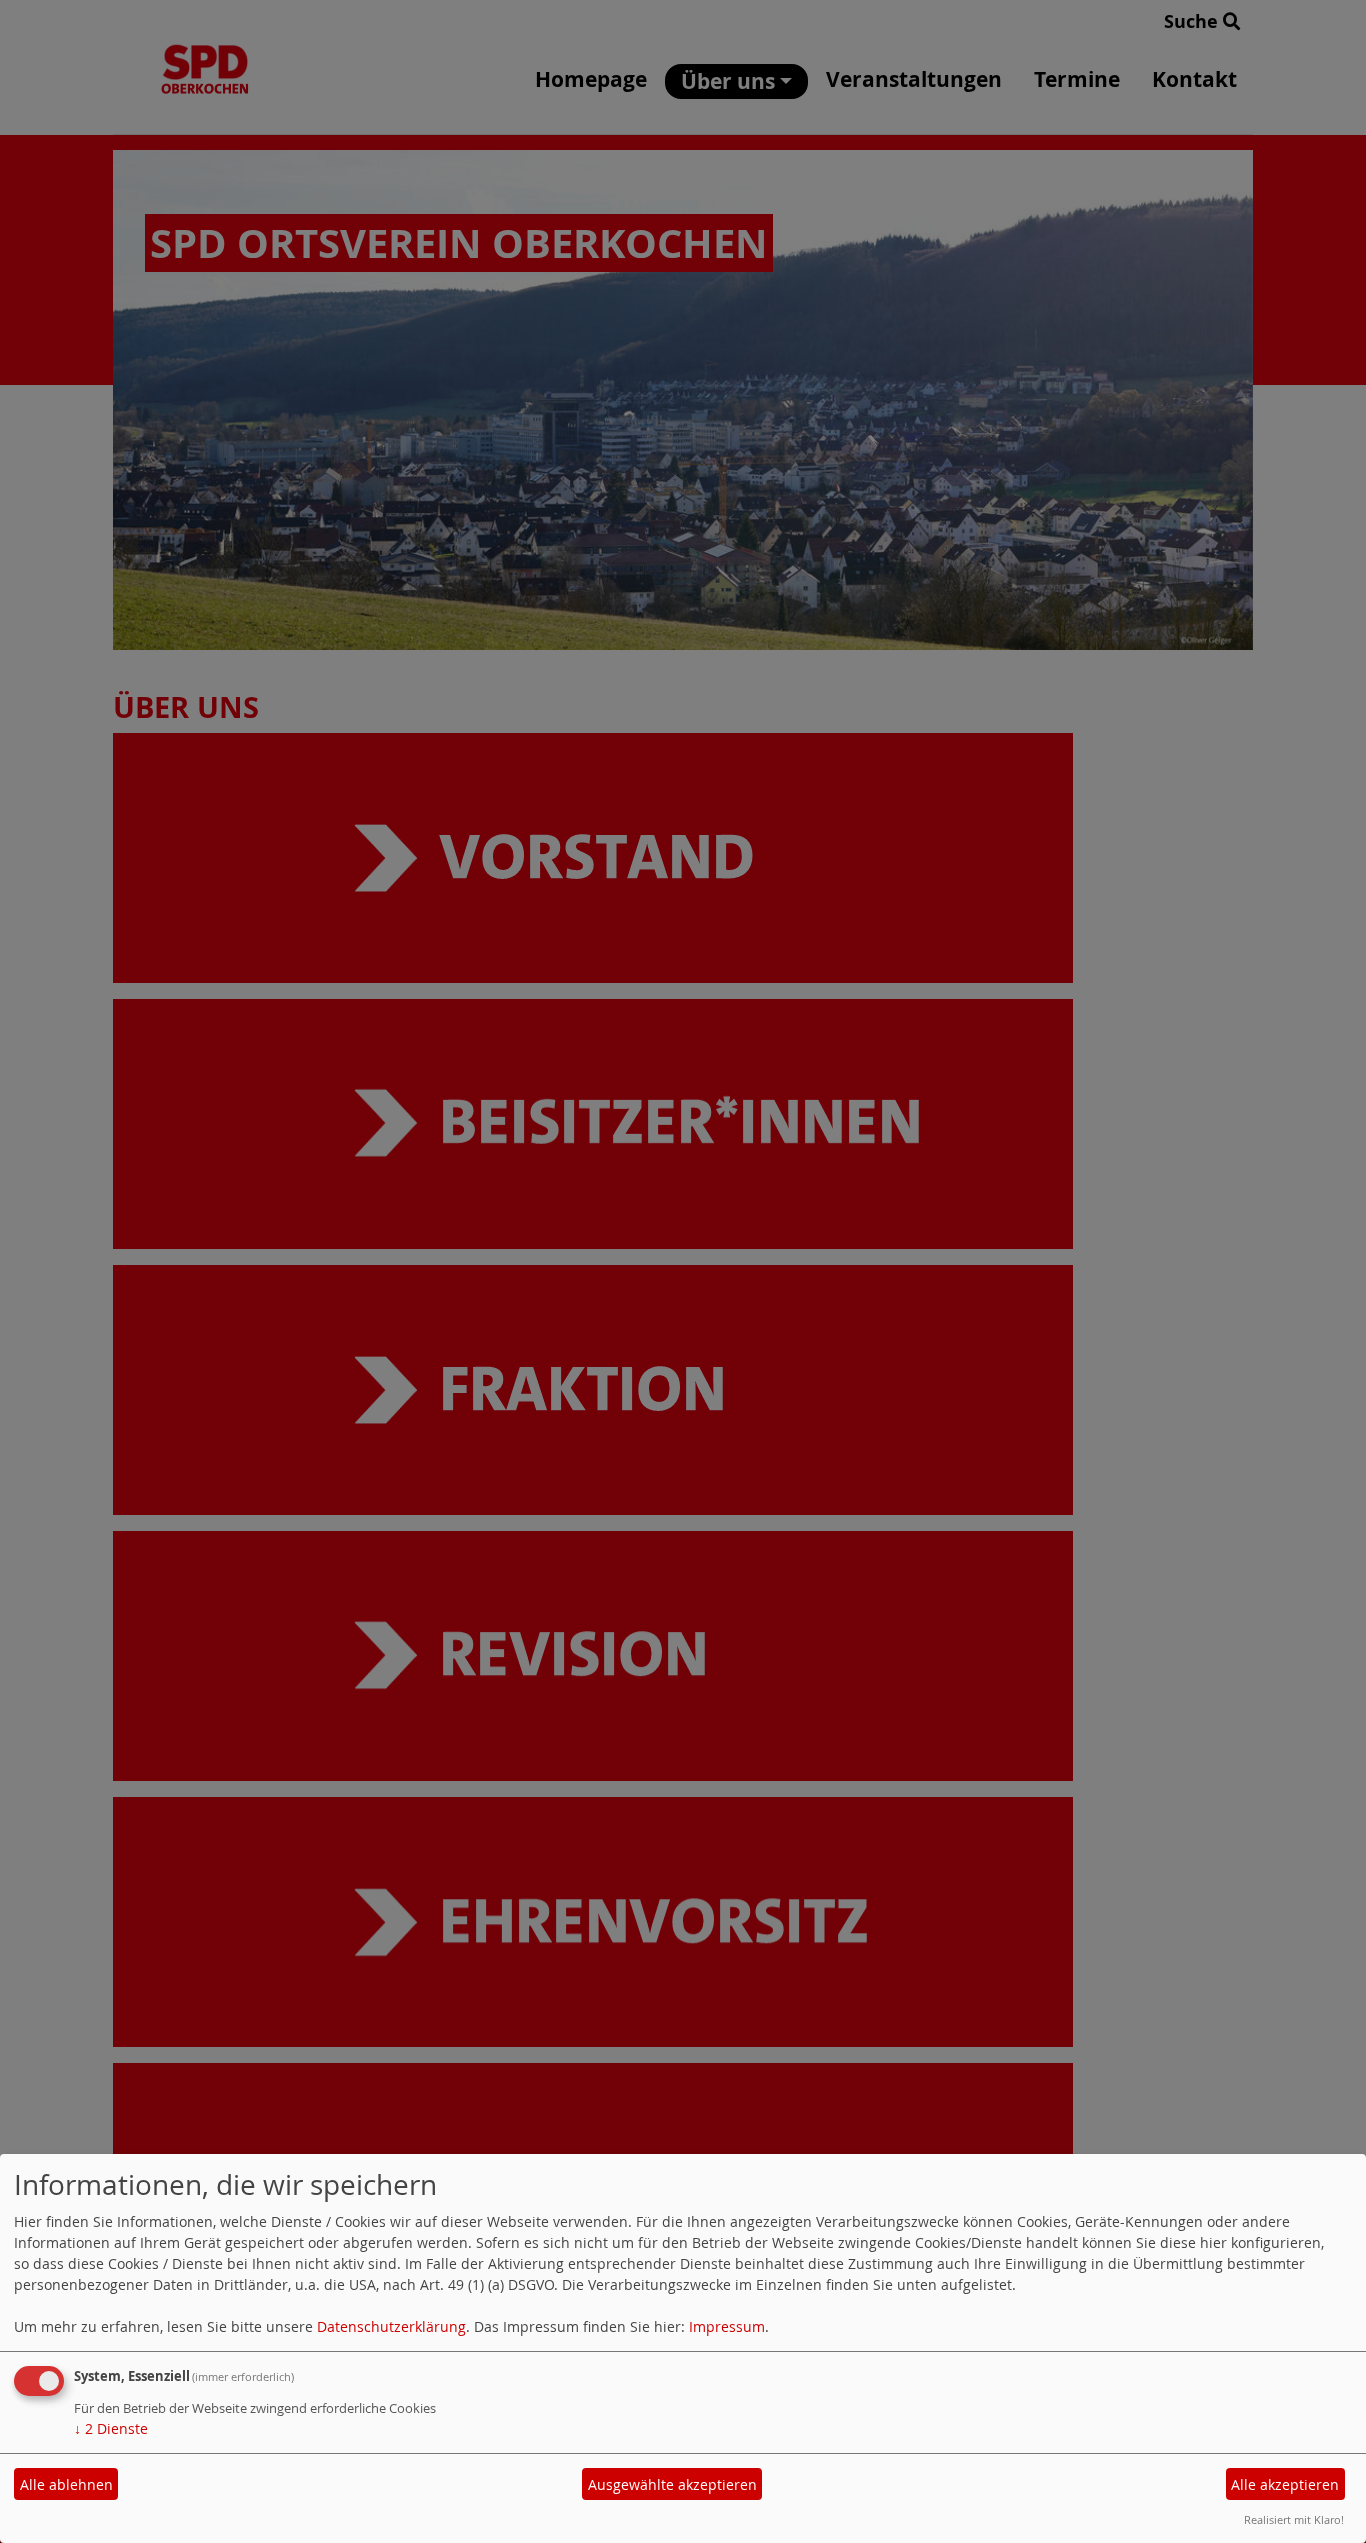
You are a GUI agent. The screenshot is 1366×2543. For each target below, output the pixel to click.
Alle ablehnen (66, 2484)
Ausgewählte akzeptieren (672, 2484)
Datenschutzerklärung (391, 2326)
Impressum (727, 2326)
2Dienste (111, 2428)
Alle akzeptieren (1285, 2484)
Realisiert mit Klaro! (1294, 2519)
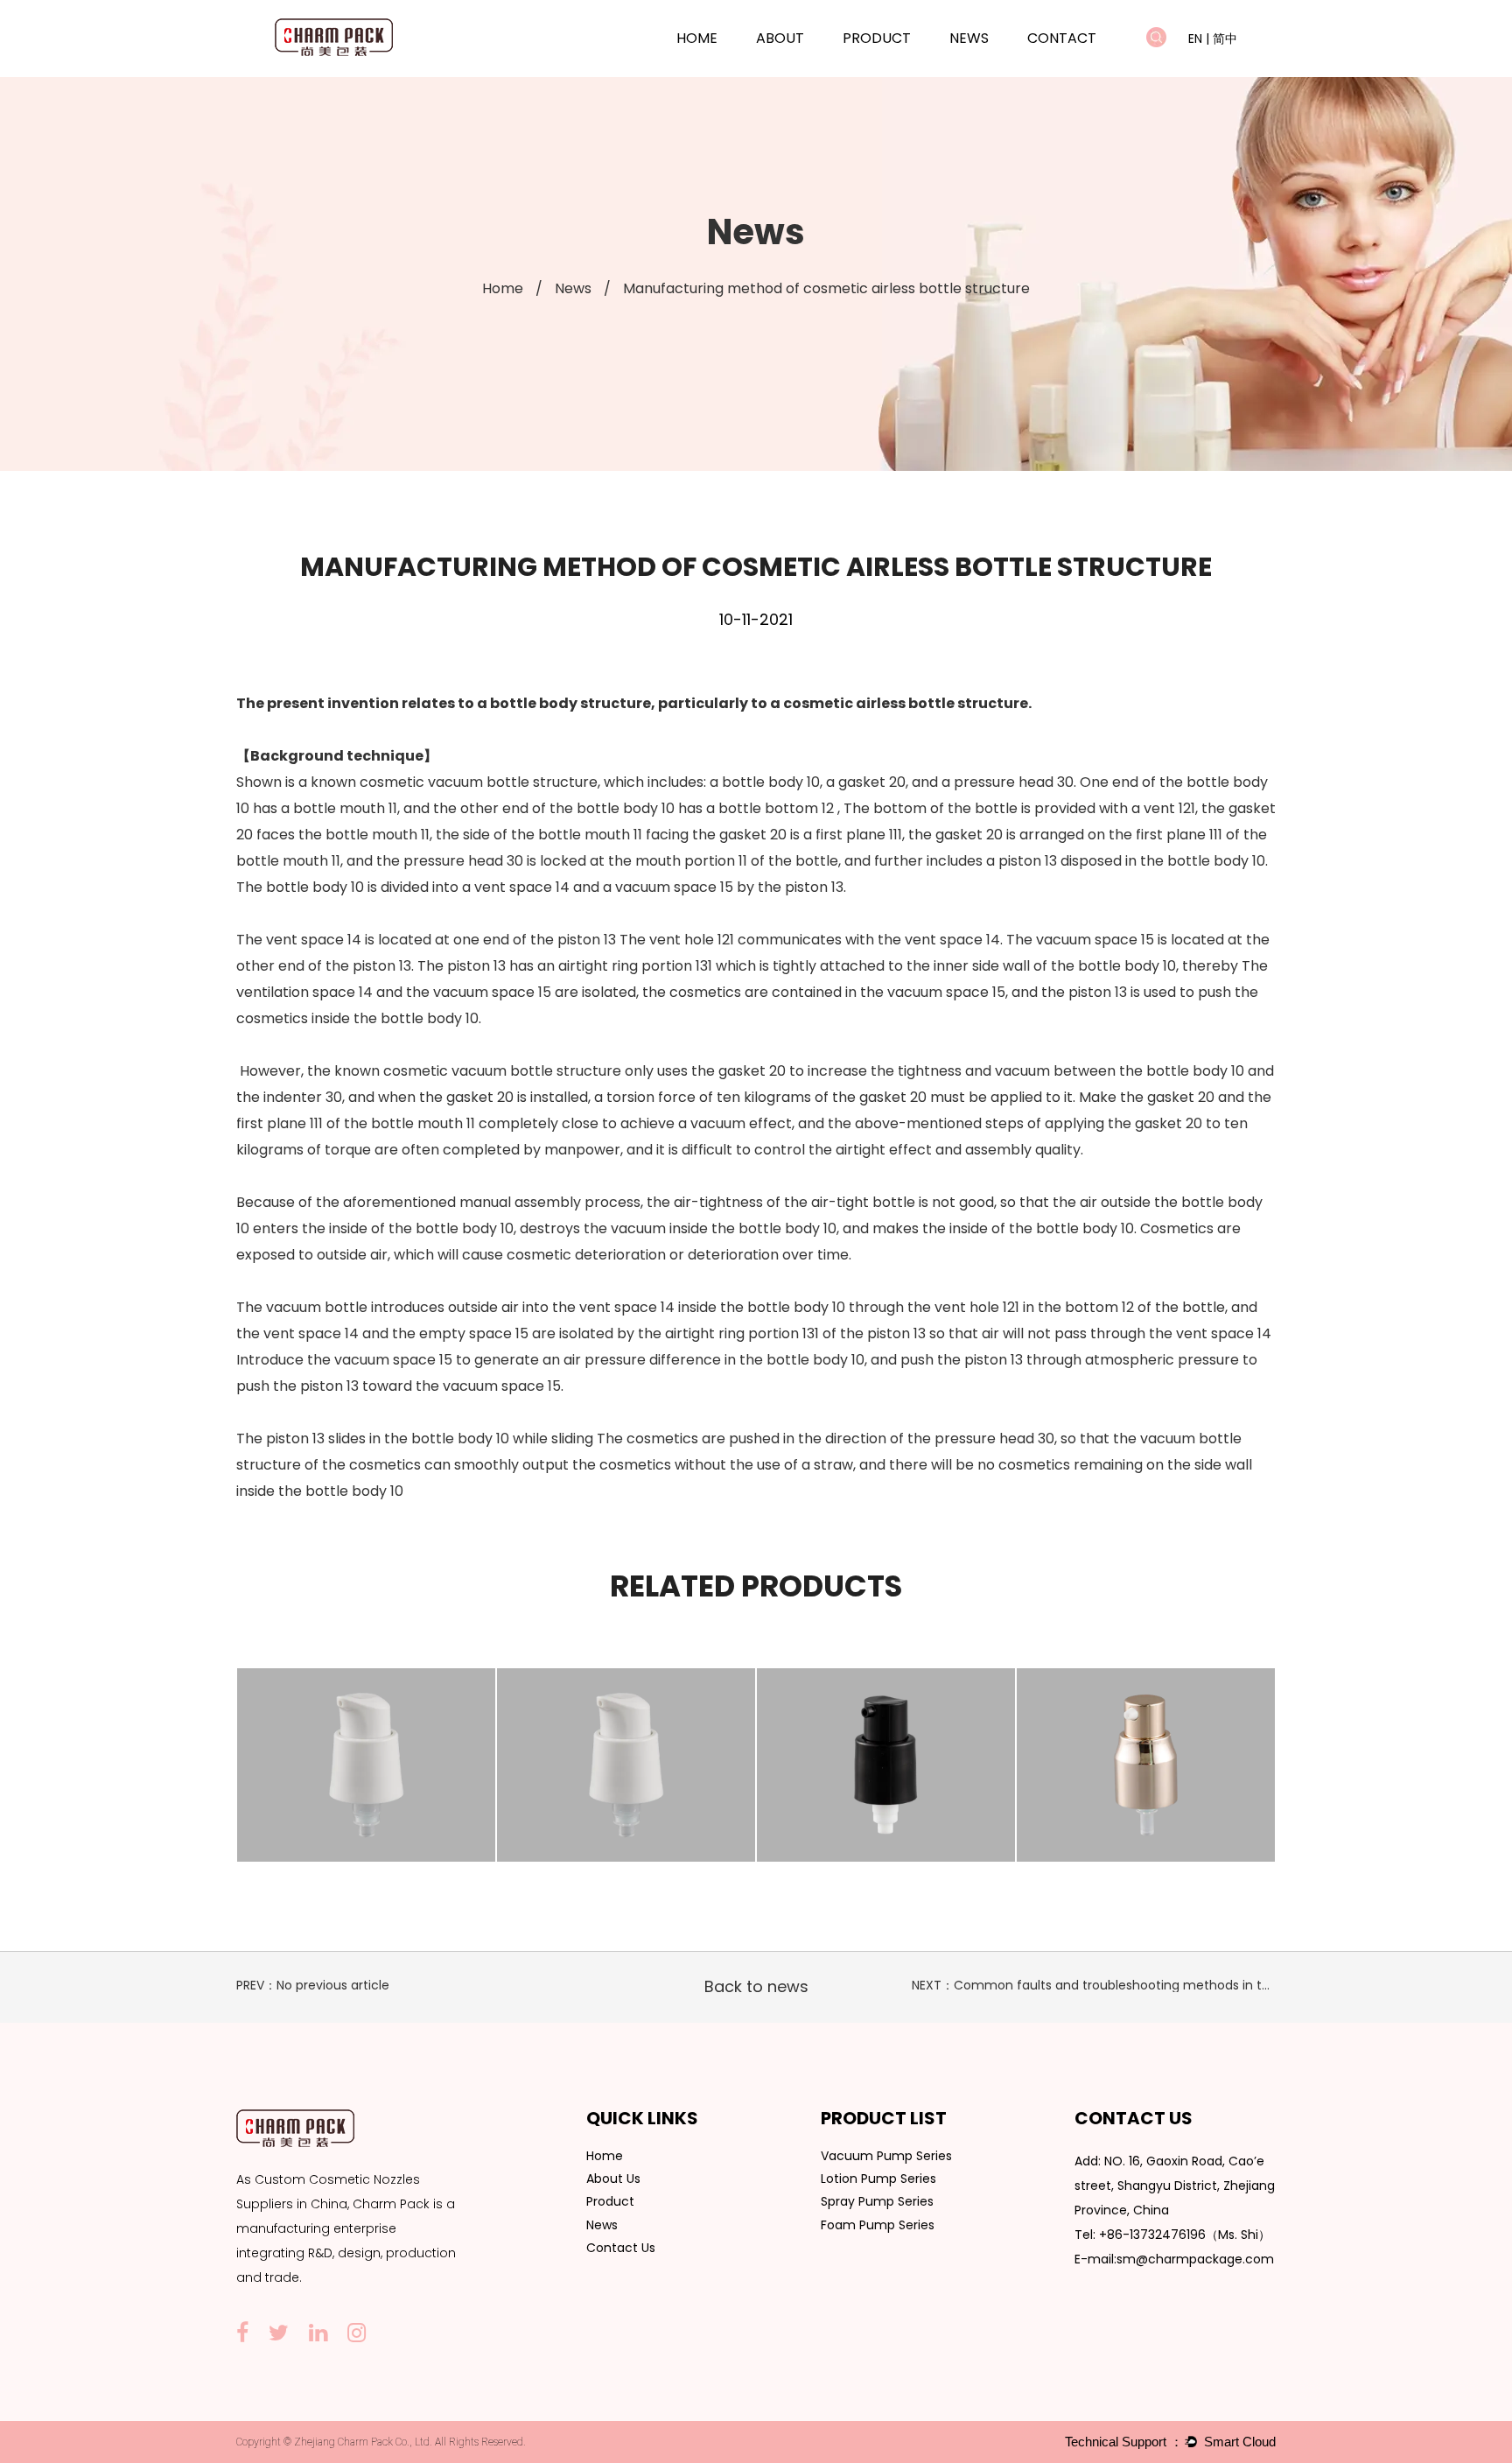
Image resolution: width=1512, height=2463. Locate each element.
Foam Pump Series (877, 2225)
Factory (803, 66)
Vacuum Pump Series (904, 67)
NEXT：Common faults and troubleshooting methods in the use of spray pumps (1157, 1985)
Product (877, 38)
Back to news (756, 1986)
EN (1195, 38)
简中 (1225, 38)
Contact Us (620, 2247)
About (780, 38)
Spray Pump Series (877, 2201)
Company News (996, 67)
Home (697, 38)
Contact (1061, 38)
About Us (613, 2178)
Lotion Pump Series (903, 66)
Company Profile (803, 67)
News (969, 38)
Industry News (994, 66)
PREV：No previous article (312, 1985)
───
_WHAT IS REQUIRED_
Repeat word for word from the line holding "EN (1195, 38)" down to the last line above, including both.

_REPLY_
EN (1195, 38)
简中 (1225, 38)
Contact Us (620, 2247)
About (780, 38)
Spray Pump Series (877, 2201)
Company News (996, 67)
Home (697, 38)
Contact (1061, 38)
About Us (613, 2178)
Lotion Pump Series (903, 66)
Company Profile (803, 67)
News (969, 38)
Industry News (994, 66)
PREV：No previous article (312, 1985)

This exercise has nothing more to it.